Append third row of text to a find replace?



  • I have 1k+ files that I need to find foo in and make it foo&3rdrow. Least complex way to make this happen without hand massaging each file? Thanks!



  • Hello @Matthew-suhajda,

    I’m trying to guess what you want, because a literal example would be welcomed !

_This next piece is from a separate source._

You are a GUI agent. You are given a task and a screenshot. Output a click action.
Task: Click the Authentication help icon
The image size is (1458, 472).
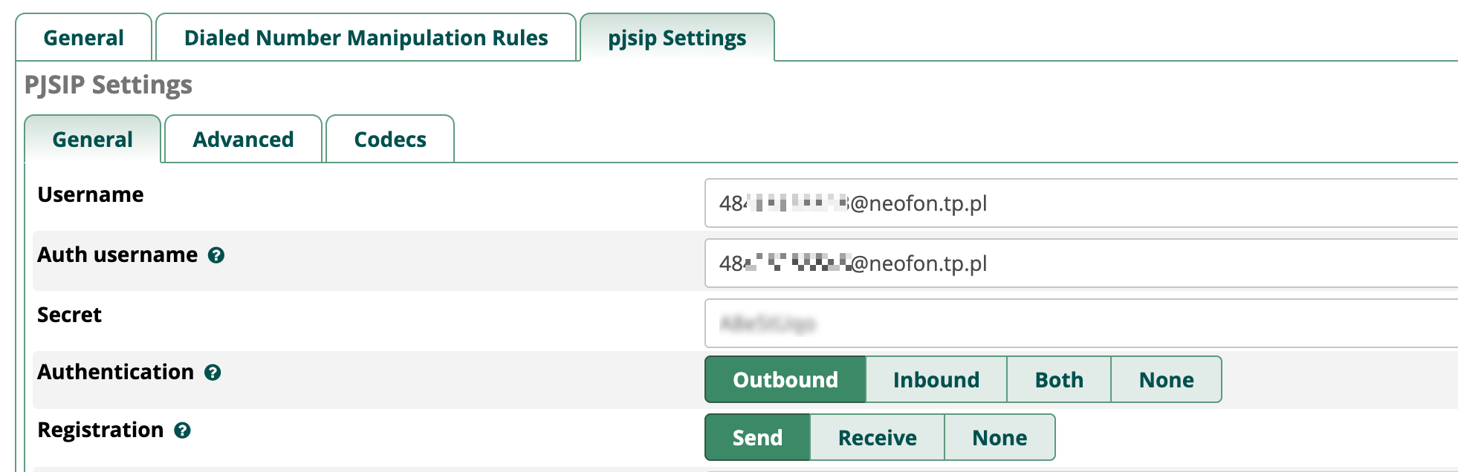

    For instance, from the initial text, below :

    Line foo 1
    Line 2
    Line 3
    Line 4
    foo Line 5 
    Line 6
    Line 7 foo
    

    are you expecting the following text ?

    Line foo&Line3 1
    Line 2
    Line 3
    Line 4
    foo&Line3 Line 5 
    Line 6
    Line 7 foo&line3
    

    If so, I will be able to post a solution, next time, which does the job, with two consecutive regex search/replacements !

    See you later,

    Best Regards,

    guy038



  • All 1k files have a date and time stamp at line 3. I need to append that stamp to several places in each file before proceeding to clean up the rest of the data and combine all the files. So more like

    Line 1
    Line 2
    Line 3 1/1/2008 14:53:36
    Line 4 foo
    Line 5 dsafoj
    Line 6 adsaf foo
    Line 7
    Line 8 12341234 foo sdfsd

    I think your example has it correct, but hopefully the above illustrates the case a tad better.



  • Hi, @Matthew-suhajda,

    OK for the time stamp, in line 3 of your files, but you didn’t add what text you expect to, after replacement !

    I mean : Is the foo generic expression, located, in your example, in lines 4, 6 and 8, should be replaced with :

    • A : foo&1/1/2008 14:53:36 , with a literal & between ?

    • B : foo1/1/2008 14:53:36 , simply attached ?

    • C : foo 1/1/2008 14:53:36, with a space separator ?

    • D : Other Case ?

    Cheers,

    guy038



  • A space between would be perfect.



  • Note: Pasted as an image because of the stupid spam filter!! :-D

    Imgur
    Imgur



  • Hello, @Matthew-suhajda, and All,

    Well ! My idea consists in three steps :

    • Firstly, copy the time stamp 3rd line ( which I suppose to be different for each file !) at the very end of each file scanned, after a pure blank line ! this new line won’t be followed by any line-break

    • Secondly, search for any occurrence of the foo expression, with a look-ahead feature ( always true ) which stores the the very last line ( The time stamp line ) , added during the previous S/R step, as group 1

    • Thirdly, delete, in each file scanned, the very last line, temporarily added

    The first point is realized with a first regex S/R. The second and third ones are done, all together, by a second regex S/R

    Note that it’s necessary to copy the time stamp line at the very end, because, once the regex engine position is after Line 3, looking for some foo occurrences, it cannot remember that specific line, because it’s not part, anymore, of the later matches !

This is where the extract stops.